Textauszug
§ §

Bild: Popcorn mag jeder, Vorsitzender werden nicht.
BERLIN taz | Diesmal wollten sie alles besser machen: statt
Spontankandidaturen auf dem Parteitag ihre Vorsitzanwärter im Voraus
prüfen. Nur: Gut einen Monat vor dem nächsten Parteitreffen der Berliner
Piraten finden sich kaum Mitglieder, die in den Vorstand wollen. Der
Abgeordnete Martin Delius reagierte jetzt mit einem eindringlichen Appell.
Er verstehe nicht, schrieb Delius in einer internen Mail-Liste, „wie wir
von Mitmachpartei reden können, wenn sich im Landesverband nicht mal 3 bis
5 Mitglieder finden, die Verantwortung übernehmen möchten“. Offenbar sei es
eine „scheinheilige Selbstlüge“ gewesen, die Wahl Mitte September besser
vorzubereiten, statt wieder „einen Überraschungsvorstand“ zu bestimmen.

§ §

Datenblock

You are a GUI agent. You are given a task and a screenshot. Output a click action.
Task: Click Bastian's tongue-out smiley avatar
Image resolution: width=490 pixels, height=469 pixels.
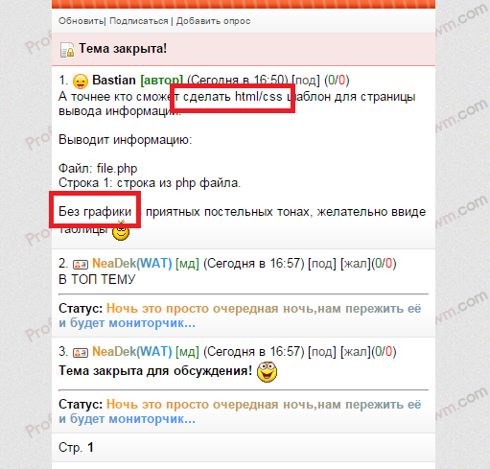(x=81, y=82)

§ §

Übungsaufgaben
(1) Fasse den Textauszug in zwei Sätzen zusammen.
(2) Beantworte anhand des Textauszugs diese Fragen:
(a) Wann soll die Wahl stattfinden?
(b) Wo veröffentlichte Martin Delius seinen Appell?
(c) Wie viele Mitglieder finden sich laut Delius nicht einmal, um Verantwortung zu übernehmen?
(3) Schreibe aus dem Textauszug den Abschnitt heraus, der mit den Worten „BERLIN taz |“ beginnt und mit „einem eindringlichen Appell.“ endet.
Verwende zur Bearbeitung ausschließlich den Textauszug.

Lösungen
(1) Die Berliner Piraten wollten ihre Vorsitzanwärter diesmal im Voraus prüfen, statt auf Spontankandidaturen auf dem Parteitag zu setzen, doch gut einen Monat vor dem nächsten Parteitreffen finden sich kaum Mitglieder, die in den Vorstand wollen. Der Abgeordnete Martin Delius reagierte darauf mit einem eindringlichen Appell in einer internen Mail-Liste und bezeichnete den Vorsatz, die Wahl Mitte September besser vorzubereiten, offenbar als „scheinheilige Selbstlüge“.

(2)
(a) Mitte September.
(b) In einer internen Mail-Liste.
(c) 3 bis 5 Mitglieder.

(3)
BERLIN taz | Diesmal wollten sie alles besser machen: statt
Spontankandidaturen auf dem Parteitag ihre Vorsitzanwärter im Voraus
prüfen. Nur: Gut einen Monat vor dem nächsten Parteitreffen der Berliner
Piraten finden sich kaum Mitglieder, die in den Vorstand wollen. Der
Abgeordnete Martin Delius reagierte jetzt mit einem eindringlichen Appell.